O coordenador do UEMS Acolhe, Prof. Dr. João Fabio Sanches, destaca que o programa tem atuado como instrumento de dignidade, autonomia e reconstrução de vidas. “Em um contexto nacional de crescimento nos fluxos migratórios, Mato Grosso do Sul se destaca por manter políticas públicas de acolhimento que unem universidade, comunidade local e instituições parceiras. As aulas destinadas ao ensino de língua portuguesa para refugiados, migrantes em situação de vulnerabilidade e apátridas têm sido uma ferramenta importante para os recém-chegados ou aqueles que queiram aprimorar seus conhecimentos da língua”.


Em 2025, o programa contou com 237 colaboradores voluntários, que atuaram diretamente no ensino, mediação cultural e suporte comunitário. O módulo Português como Língua de Acolhimento (PLAc) é uma ação de extensão realizada por meio da PROEC e será realizado no primeiro semestre de 2026. Ao todo serão 60h/aula. O programa conta com colaboradores de áreas diversas, incluindo Letras, Pedagogia, Enfermagem, Direito, Administração, Economia, Medicina Veterinária, Turismo, Geografia e História.

 

A Pró-Reitora de Extensão, Cultura e Assuntos Comunitários (PROEC), Profa. Dra. Erika Kaneta Ferri, explica que o UEMS Acolhe vai além das aulas de português, oferecendo ainda uma série de ações de extensão para promover diversos atendimentos à comunidade migrante internacional no estado. “Essas ações impactam a vida de milhares de pessoas, promovendo acesso ao conhecimento, direitos linguísticos, diversidade étnica e cultural, além do fortalecimento da cidadania ativa.

 

Informações sobre a chamada:

Período de atuação: março a junho de 2026.

Carga horária: 60 horas.

Certificação: Será emitido certificado de extensão universitária aos voluntários.

Cidades participantes: Campo Grande, Dourados, Nova Andradina, Cassilândia, Sidrolândia, Naviraí e Corumbá.

Prazo de inscrição: até 22 de fevereiro de 2026.

Formulário de inscrição: https://forms.gle/8FsiNWkGm3ZnQqMC9 .


Mais informações podem ser solicitadas:

Telefone/WhatsApp: (67) 3901-1888.

E-mail: uemsacolhe@uems.br 

Site: https://www.uems.br/pro-reitoria/proec/UEMS-Acolhe 

Instagram: @uemsacolhe .


 

Reconhecimento

Em 2024, o UEMS Acolhe foi incluído ao programa de auxílio ao acesso à regularização migratória junto à Polícia Federal para solicitar ou renovar o Registro Nacional Migratório (RNM) e Receita Federal para solicitar o Cadastro de Pessoa Física (CPF), procedimentos importantes, haja vista os desafios linguístico e documental serem os maiores enfrentados por esse público na chegada ao Brasil.

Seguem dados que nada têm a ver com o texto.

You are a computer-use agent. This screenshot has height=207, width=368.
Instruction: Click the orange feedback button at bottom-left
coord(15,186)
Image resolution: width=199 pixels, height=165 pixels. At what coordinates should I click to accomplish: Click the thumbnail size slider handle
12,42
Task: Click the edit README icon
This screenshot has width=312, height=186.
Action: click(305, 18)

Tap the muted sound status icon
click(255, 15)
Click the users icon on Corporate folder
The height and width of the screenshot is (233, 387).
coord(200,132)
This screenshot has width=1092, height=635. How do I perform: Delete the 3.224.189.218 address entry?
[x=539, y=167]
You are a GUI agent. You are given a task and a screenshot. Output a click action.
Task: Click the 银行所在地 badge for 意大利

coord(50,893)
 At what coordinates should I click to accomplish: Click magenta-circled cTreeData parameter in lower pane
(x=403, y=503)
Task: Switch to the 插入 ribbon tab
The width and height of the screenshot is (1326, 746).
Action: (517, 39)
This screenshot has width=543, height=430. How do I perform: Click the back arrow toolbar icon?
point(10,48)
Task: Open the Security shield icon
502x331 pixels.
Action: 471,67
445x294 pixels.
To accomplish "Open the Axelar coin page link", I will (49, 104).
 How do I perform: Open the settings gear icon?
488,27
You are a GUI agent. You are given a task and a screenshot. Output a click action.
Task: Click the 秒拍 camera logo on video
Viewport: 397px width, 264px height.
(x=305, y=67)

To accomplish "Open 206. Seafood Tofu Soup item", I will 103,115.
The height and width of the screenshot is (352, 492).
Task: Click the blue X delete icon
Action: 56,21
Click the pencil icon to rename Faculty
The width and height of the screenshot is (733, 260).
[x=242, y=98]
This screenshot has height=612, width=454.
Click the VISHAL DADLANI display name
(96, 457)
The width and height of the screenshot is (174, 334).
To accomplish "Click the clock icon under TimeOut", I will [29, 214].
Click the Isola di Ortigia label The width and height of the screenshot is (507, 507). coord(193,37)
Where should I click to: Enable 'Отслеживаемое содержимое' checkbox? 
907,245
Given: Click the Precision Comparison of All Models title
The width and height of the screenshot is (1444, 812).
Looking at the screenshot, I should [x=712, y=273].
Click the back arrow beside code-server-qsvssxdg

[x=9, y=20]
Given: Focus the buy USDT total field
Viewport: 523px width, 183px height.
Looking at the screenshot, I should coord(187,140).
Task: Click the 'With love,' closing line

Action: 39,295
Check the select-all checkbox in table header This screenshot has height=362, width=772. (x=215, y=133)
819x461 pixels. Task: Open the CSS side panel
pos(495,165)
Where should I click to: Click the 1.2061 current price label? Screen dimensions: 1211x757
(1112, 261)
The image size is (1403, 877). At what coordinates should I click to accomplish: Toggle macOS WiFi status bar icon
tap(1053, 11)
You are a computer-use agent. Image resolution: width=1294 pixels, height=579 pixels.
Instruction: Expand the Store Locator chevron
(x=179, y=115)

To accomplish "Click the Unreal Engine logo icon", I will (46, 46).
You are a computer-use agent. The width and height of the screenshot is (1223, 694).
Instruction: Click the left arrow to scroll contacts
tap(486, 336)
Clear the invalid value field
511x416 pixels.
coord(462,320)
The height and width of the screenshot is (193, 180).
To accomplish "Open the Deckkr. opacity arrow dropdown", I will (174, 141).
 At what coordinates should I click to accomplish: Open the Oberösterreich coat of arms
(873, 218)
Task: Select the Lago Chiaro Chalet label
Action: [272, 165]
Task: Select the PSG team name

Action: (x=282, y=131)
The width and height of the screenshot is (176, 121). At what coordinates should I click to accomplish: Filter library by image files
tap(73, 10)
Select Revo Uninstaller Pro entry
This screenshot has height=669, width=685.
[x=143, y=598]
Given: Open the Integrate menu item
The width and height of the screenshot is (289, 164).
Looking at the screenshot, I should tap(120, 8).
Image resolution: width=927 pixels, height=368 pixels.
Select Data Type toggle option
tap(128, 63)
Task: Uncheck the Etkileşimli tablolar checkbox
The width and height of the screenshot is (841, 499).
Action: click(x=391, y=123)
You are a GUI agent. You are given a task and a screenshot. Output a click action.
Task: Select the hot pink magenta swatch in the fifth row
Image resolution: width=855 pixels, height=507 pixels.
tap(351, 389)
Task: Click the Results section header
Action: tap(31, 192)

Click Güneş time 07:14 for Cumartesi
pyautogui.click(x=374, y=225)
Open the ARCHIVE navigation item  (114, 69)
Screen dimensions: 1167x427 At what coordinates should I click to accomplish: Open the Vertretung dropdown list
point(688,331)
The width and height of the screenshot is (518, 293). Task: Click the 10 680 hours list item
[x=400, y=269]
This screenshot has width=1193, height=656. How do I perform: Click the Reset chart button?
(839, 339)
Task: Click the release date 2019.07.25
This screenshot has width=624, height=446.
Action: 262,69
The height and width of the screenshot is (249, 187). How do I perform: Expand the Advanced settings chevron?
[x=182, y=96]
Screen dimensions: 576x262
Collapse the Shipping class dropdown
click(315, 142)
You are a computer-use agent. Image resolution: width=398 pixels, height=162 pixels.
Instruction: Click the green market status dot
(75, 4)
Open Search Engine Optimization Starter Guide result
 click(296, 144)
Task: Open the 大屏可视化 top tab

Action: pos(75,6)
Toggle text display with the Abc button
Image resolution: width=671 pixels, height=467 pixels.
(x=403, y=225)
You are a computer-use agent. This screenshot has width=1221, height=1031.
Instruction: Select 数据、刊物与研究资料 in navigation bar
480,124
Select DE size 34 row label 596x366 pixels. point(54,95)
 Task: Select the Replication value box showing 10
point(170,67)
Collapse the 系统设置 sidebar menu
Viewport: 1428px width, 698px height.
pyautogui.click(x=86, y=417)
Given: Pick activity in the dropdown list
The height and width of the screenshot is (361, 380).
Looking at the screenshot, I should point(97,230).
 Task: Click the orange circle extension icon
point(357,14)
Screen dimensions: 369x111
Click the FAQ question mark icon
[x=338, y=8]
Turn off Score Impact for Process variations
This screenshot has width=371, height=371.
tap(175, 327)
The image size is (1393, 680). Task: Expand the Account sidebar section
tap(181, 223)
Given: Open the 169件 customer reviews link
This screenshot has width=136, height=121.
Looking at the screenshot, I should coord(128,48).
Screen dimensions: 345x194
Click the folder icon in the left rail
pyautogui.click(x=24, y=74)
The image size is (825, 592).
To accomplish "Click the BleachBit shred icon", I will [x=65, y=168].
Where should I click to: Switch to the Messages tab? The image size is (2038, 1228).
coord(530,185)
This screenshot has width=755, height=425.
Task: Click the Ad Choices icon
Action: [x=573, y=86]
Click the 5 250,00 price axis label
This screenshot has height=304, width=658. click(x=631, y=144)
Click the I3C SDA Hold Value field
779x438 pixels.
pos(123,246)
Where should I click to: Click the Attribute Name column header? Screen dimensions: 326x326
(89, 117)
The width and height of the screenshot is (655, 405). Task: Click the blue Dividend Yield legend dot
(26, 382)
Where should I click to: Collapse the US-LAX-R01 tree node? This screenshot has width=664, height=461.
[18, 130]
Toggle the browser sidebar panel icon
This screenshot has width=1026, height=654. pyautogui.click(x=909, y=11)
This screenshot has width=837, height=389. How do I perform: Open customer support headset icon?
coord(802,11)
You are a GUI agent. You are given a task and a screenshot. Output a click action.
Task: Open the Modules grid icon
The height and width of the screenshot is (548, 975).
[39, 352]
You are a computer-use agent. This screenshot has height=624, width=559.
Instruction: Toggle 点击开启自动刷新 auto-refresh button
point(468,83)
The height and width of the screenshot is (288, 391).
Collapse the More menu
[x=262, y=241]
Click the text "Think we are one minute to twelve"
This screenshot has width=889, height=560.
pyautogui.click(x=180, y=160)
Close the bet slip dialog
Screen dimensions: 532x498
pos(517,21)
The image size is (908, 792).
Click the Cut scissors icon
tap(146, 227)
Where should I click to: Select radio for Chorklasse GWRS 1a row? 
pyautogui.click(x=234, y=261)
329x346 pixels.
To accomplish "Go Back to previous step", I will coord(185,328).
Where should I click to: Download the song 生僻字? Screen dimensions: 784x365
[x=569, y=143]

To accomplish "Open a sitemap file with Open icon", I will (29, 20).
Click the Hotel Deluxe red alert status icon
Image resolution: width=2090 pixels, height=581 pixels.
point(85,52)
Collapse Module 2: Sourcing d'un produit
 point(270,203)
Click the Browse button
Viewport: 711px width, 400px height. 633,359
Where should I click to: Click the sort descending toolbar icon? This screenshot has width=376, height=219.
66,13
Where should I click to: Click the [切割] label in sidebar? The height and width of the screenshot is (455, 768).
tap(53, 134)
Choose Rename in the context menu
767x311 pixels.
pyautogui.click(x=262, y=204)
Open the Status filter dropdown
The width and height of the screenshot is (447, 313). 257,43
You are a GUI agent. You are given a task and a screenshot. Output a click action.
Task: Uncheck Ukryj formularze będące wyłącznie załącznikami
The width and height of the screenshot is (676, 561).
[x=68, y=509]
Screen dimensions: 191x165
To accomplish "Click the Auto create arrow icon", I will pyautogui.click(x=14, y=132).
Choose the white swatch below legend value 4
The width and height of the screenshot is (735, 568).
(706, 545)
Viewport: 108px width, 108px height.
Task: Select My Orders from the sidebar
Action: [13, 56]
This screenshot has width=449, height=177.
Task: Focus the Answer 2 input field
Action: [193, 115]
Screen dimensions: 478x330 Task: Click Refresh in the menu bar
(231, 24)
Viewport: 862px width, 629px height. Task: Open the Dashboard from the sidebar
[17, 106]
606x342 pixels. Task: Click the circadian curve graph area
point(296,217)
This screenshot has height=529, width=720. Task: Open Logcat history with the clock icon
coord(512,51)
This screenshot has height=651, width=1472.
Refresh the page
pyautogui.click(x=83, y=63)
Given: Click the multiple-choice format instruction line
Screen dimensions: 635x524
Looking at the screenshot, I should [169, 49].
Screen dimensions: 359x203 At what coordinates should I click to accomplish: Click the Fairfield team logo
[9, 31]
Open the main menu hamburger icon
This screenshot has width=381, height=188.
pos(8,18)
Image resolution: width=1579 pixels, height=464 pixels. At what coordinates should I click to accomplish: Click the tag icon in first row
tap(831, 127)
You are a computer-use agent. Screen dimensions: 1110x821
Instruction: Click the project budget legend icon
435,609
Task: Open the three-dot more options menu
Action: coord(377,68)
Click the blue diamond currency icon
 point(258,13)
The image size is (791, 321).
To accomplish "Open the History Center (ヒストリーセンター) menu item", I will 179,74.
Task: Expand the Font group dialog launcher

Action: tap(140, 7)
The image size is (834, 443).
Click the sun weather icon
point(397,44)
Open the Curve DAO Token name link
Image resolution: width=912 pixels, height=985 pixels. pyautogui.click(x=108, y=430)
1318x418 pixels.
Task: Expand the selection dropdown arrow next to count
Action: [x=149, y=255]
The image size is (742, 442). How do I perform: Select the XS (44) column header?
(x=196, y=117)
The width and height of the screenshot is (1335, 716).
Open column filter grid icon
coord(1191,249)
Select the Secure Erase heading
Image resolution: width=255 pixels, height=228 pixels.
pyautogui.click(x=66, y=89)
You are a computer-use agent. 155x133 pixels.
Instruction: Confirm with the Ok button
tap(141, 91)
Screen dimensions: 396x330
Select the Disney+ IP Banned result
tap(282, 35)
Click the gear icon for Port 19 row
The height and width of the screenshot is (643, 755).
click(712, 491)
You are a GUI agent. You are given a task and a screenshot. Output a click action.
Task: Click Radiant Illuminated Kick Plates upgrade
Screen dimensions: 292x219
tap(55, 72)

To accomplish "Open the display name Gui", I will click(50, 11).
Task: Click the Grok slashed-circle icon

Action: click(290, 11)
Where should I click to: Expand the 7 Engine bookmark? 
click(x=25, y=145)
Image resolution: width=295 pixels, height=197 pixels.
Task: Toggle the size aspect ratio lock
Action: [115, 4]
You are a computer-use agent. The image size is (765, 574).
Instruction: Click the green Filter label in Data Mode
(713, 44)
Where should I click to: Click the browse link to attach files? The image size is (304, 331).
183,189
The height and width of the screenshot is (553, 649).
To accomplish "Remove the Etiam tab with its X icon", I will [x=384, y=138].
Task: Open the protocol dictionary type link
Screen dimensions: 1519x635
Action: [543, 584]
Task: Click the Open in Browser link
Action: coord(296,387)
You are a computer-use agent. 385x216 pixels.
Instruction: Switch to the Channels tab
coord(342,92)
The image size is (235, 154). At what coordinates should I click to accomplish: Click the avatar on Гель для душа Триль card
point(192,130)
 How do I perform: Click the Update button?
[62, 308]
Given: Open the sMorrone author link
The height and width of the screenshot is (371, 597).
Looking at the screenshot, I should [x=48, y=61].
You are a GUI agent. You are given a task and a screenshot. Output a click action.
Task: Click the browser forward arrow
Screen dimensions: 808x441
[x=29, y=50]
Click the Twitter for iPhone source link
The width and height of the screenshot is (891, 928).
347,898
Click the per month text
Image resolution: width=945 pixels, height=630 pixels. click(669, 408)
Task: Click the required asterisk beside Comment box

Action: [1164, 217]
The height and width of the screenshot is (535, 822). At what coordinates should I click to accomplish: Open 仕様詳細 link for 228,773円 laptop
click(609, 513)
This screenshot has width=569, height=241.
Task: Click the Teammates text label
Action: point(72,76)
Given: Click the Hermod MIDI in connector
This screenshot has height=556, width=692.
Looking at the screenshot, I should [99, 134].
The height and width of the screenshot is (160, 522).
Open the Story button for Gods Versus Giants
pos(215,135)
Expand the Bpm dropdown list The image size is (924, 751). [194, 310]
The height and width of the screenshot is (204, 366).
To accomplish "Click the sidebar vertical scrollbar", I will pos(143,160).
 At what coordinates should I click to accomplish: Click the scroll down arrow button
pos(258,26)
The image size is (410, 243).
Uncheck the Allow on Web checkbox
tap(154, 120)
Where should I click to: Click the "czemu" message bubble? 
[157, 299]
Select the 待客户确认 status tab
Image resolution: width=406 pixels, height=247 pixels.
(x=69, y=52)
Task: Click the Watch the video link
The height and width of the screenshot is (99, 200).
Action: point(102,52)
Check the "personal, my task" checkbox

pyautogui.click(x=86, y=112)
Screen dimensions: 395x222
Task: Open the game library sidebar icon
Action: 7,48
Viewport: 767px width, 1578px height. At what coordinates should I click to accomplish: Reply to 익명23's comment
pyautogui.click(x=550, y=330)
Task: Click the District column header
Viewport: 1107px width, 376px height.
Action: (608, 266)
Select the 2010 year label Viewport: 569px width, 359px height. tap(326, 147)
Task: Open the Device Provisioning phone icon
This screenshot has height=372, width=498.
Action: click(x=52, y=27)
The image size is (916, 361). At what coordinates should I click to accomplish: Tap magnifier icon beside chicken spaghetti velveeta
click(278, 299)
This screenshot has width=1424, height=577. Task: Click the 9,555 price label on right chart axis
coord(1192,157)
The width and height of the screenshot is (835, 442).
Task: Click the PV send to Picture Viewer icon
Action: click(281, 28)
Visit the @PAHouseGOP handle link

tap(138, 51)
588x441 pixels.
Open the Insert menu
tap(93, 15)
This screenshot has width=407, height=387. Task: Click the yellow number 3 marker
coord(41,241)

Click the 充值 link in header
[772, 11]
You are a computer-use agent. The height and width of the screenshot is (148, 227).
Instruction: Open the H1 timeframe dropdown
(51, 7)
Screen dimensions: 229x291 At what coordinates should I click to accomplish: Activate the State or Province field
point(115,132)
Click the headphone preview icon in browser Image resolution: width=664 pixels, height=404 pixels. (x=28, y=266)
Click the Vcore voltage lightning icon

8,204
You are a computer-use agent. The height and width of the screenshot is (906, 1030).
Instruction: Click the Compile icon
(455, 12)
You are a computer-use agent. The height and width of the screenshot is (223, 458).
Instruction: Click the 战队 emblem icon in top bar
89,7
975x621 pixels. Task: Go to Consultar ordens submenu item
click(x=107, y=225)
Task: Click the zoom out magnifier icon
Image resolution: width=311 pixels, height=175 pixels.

O programa foi reconhecido ainda com menção de boas práticas pelo TCU, no relatório nacional sobre o acompanhamento de ações e programas relacionados a pessoas refugiadas no Brasil. O relatório trouxe menções ao UEMS Acolhe, junto a outras entidades nacionais.


Desde 2017, o UEMS Acolhe já atendeu mais de cinco mil migrantes e é referência nacional, oferecendo cursos de português, oficinas de integração, apoio humanitário, formação de agentes de acolhimento e ações binacionais, incluindo atividades realizadas na Bolívia.